Gross Domestic Product in the second quarter in the UK fell 59.8% on an annualised rate. It was the worst fall in Europe and put the UK into recession. The UK also has the highest death toll (41,366) from COVID-19 in Europe.
“I’ve said before that hard times were ahead and today’s figures confirm that hard times are here,” said UK Chancellor Rishi Sunak. “Hundreds of thousands of people have already lost their jobs and, sadly, in the coming months many more will. But while there are difficult choices to be made ahead, we will get through this and I can assure people that nobody will be left without hope or opportunity.”
Spain, another country badly hit by the coronavirus, saw its economy slump 55.8% on an annualised rate while Italy’s economy fell 41% on an annualised rate and the Netherlands 20%.
Economic output in Europe’s powerhouse Germany shrank during this year’s second quarter by 34.7% on an annualised basis, the steepest drop since that country’s Federal Statistical Office began tracking quarterly economic data a half-century ago.
“It’s an astounding figure,” writes Henrik Böhme, an economic analyst for German state broadcaster DW. “Never before in Germany’s postwar history has the country’s economy slumped as sharply as in the second quarter of 2020.”
“The figure isn’t surprising,” Böhme added, “particularly at a time when the factories stopped producing, container ships stopped loading, services couldn’t be provided, trade fairs no longer took place and restaurants had to stay closed.”
Sweden, which avoided a lockdown during the height of the coronavirus pandemic, will release its second quarter financial results on 28 August. According to Statistics Sweden, the economy will suffer its largest drop (30.2% annualised fall) since comparable statistics became available.
Recession-hit France also suffered its worst ever fall in economic figures and a third consecutive quarterly drop for the economy.
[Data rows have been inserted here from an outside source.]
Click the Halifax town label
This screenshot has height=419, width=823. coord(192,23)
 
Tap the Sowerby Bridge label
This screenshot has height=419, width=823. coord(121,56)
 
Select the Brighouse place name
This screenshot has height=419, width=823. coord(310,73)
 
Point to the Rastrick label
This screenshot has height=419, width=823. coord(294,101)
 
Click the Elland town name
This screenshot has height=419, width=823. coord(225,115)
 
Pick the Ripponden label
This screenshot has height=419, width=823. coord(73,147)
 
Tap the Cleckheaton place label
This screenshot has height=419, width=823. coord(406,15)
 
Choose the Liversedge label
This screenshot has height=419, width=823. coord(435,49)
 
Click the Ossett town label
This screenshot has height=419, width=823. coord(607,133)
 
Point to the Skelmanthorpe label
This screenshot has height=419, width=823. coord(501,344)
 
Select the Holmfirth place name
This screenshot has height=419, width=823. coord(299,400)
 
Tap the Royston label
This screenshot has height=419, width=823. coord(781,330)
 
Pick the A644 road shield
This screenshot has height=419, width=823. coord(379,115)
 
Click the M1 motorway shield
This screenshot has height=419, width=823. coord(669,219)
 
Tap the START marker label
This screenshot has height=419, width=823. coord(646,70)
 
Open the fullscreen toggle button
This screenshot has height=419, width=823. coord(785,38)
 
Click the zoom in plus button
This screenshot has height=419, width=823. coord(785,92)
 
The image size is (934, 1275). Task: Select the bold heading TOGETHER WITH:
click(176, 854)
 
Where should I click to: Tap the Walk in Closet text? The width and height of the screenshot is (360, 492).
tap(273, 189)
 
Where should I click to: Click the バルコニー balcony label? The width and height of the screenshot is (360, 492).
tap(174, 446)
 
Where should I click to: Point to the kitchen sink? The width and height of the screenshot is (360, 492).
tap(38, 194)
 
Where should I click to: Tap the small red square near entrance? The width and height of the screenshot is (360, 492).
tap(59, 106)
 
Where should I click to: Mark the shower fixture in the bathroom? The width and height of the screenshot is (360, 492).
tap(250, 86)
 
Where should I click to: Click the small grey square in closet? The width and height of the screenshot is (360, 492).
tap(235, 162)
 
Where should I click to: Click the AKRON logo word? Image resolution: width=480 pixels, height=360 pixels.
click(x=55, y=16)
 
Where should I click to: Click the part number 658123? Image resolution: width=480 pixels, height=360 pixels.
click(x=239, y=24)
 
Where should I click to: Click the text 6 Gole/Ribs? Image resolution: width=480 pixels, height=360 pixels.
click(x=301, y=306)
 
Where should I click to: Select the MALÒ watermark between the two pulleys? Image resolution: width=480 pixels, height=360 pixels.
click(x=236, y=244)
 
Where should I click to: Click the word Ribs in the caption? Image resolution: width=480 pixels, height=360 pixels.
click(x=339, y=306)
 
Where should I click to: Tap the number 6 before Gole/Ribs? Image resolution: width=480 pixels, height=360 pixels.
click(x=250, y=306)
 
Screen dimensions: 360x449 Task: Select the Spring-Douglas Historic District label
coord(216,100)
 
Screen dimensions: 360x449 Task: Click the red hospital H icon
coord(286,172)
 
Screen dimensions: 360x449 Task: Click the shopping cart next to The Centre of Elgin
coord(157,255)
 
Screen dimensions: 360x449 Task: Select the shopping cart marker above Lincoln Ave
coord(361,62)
Conversely China, the first country to report the coronavirus on December 31 last year, stated last month that the country’s gross domestic product grew by 3.2% in the second quarter of this year, compared to a year ago, rebounding from the first quarter’s contraction.
Elsewhere in Asia, Malaysia’s economy contracted 17.1% on the year in the second quarter, the central bank announced on Friday. It is Malaysia’s worst performance on record and first quarterly decline since the third period of 2009 during the global financial crisis.
“Malaysia was affected badly if compared to the other countries in the region due to several factors, which include degree of containment, compliance rate toward the containment measures and the relative importance of the tourism sector to the economy,” central bank Governor Nor Shamsiah Yunus told a virtual news conference. Prime Minister Muhyiddin Yassin said in May that Malaysia was losing around 2.4 billion ringgit (US$558.4 million) every day since the lockdown or “movement control order” took effect.
The Philippines has entered its first recession in 29 years. The number of COVID-19 cases has risen more than sixfold since restrictions were eased in June, making the Philippine outbreak the second-largest in Southeast Asia. Compared to 12 months ago, consumer spending fell 15.5%, industrial production declined 22.9%, services contracted 15.8% and government spending rose 22.1%.
Australia warned last month that its economy would shrink at its fastest pace in history during the second quarter, while the budget deficit will be the biggest since World War II. In New Zealand, ASB chief economist Nick Tuffley and senior economist Jane Turner forecast a 17% fall in the June quarter GDP.
A vaccine represents the only hope for an economic revival in the short-term. Moderna, AstraZeneca and a combined Pfizer and BioNTech are the frontrunners and Brazil’s acting Health Minister General Eduardo Pazuello believes “January is the best bet”.